There was a struggle to maintain the infant's vital signs and a CT scan of the brain was performed. Findings: raised intracranial pressure, bullet crossed the midline and was lodged in the right temporal lobe behind the right orbital wall. Bullet fragments were shed along the bullet track.


The entrance puncture of the skull can be seen in slice A, with fragment deposition in slice B and the parent fragment rest site in the right temporal lobe, bordering on the right orbit in slice C. There is evidence of intracranial hemorrhage and raised intracranial pressure on slice D. There is also a bullet fragment evident on slice D.  Unfortunately this infant also died within 24 hours.

Case 3

A middle-aged man was hijacked and sustained multiple gunshot wounds to the abdomen after being pulled out of his vehicle. He was brought to hospital by helicopter, had a single X-ray in the resuscitation bay and was rushed to theatre for a laparotomy. There were multiple perforating wounds and one penetrating wound with an expanded intact hollow point bullet lodged in the abdomen. The characteristic shape of the expanded hollow point bullet can be seen on X-ray. Note that there is another metallic artifact in the area: an ECG electrode.

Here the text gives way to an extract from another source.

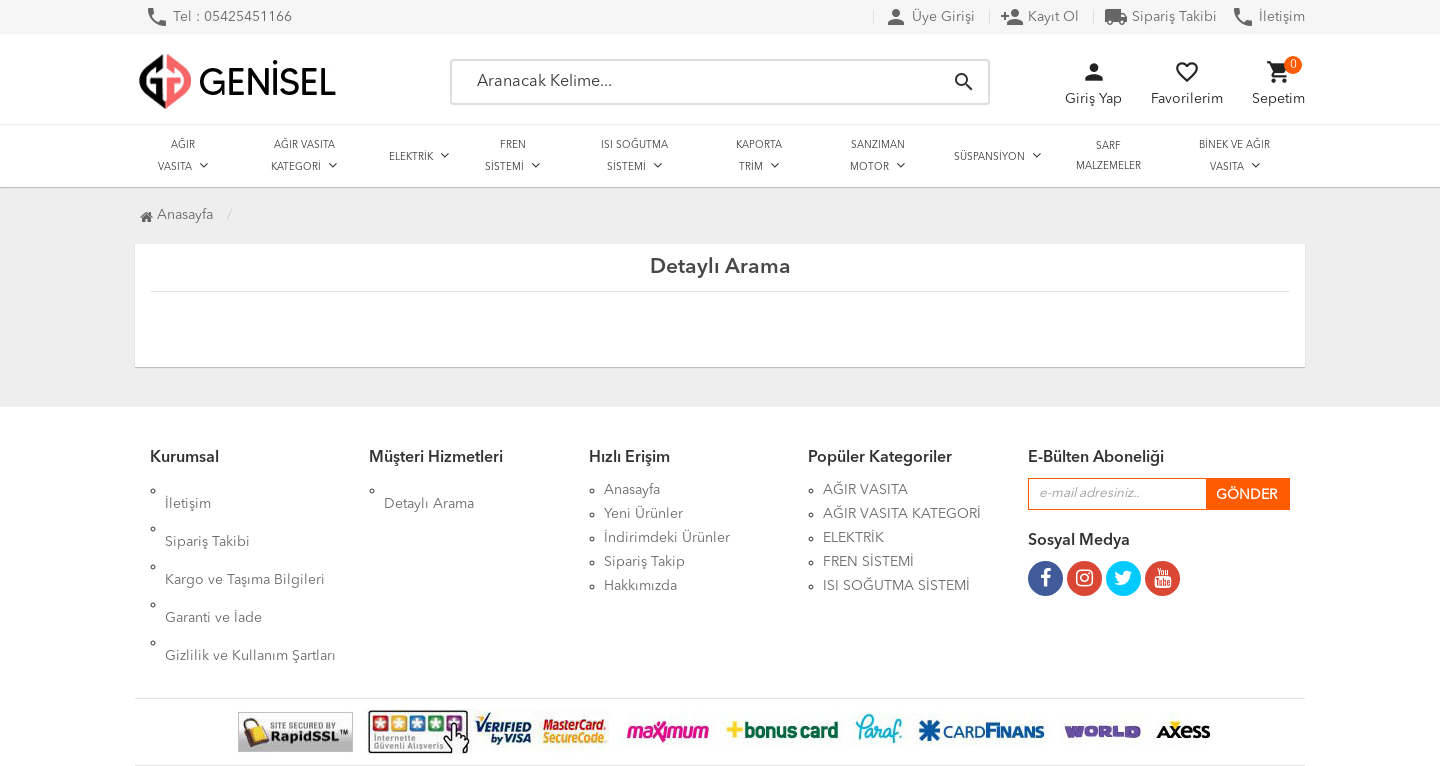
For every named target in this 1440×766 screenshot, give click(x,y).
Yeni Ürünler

The laparotomy findings were: extensively damaged inferior vena cava, holes in the stomach, spleen, small and large bowel and a massive cavitating hole in the liver which almost cut the liver in half. The liver had stellate tears in it from the cavitating rupturing effect of the projectile injury. The I.V.C was so badly damaged that a shunt had to be put in to return the venous blood from the liver directly to the right atrium of the heart. To this end, a thoracotomy was performed.

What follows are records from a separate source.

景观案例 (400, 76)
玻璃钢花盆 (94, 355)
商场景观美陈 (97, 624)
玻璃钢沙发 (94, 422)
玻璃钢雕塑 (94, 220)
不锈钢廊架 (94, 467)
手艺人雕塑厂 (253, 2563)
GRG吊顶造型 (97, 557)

The surgeons battled for two hours to try to save the man, and despite employing high tech cell-saving machinery and having a spare anesthetist to handle fluids and pressures, the damage was too great and the patient did not survive. He had sustained too many injuries at the same time, each one bleeding profusely. The hollow point was retrieved and the surgeon took care not to handle the bullet with any metal instrument so as not to add tool marks to the surface. It could be any one of a number of widely available hollow points such as the Winchester JHP. Only detailed analysis will reveal the type of ammunition and the weapon used to fire it. Preliminary analysis indicates that the bullet is of the 9mm Parabellum variety. Handgun projectiles can cause cavitating injuries of inelastic organs such as the spleen, kidneys and liver.

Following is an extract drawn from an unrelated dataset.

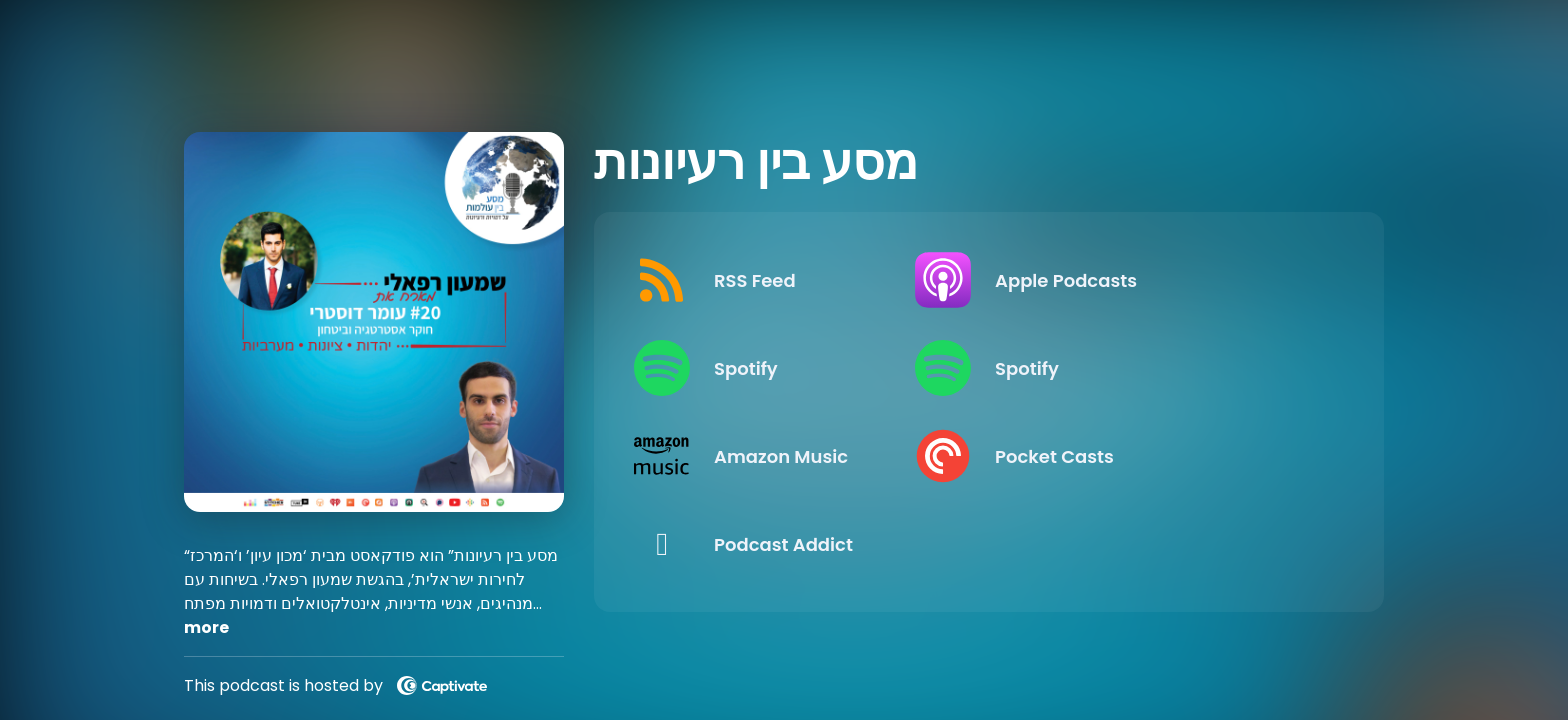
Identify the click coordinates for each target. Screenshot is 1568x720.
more (206, 627)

It is obvious from the stipple on the patient's right flank that he was shot at close range. There were multiple breaches on the left flank and on the back.

The incidence of non-accidental gunshot wounds in Johannesburg has risen sharply since 1994. The average gunshot victim attendance at the Johannesburg Hospital was 150 per month in 1999. It has now risen to 160 per month (as of statistics available for 2001.)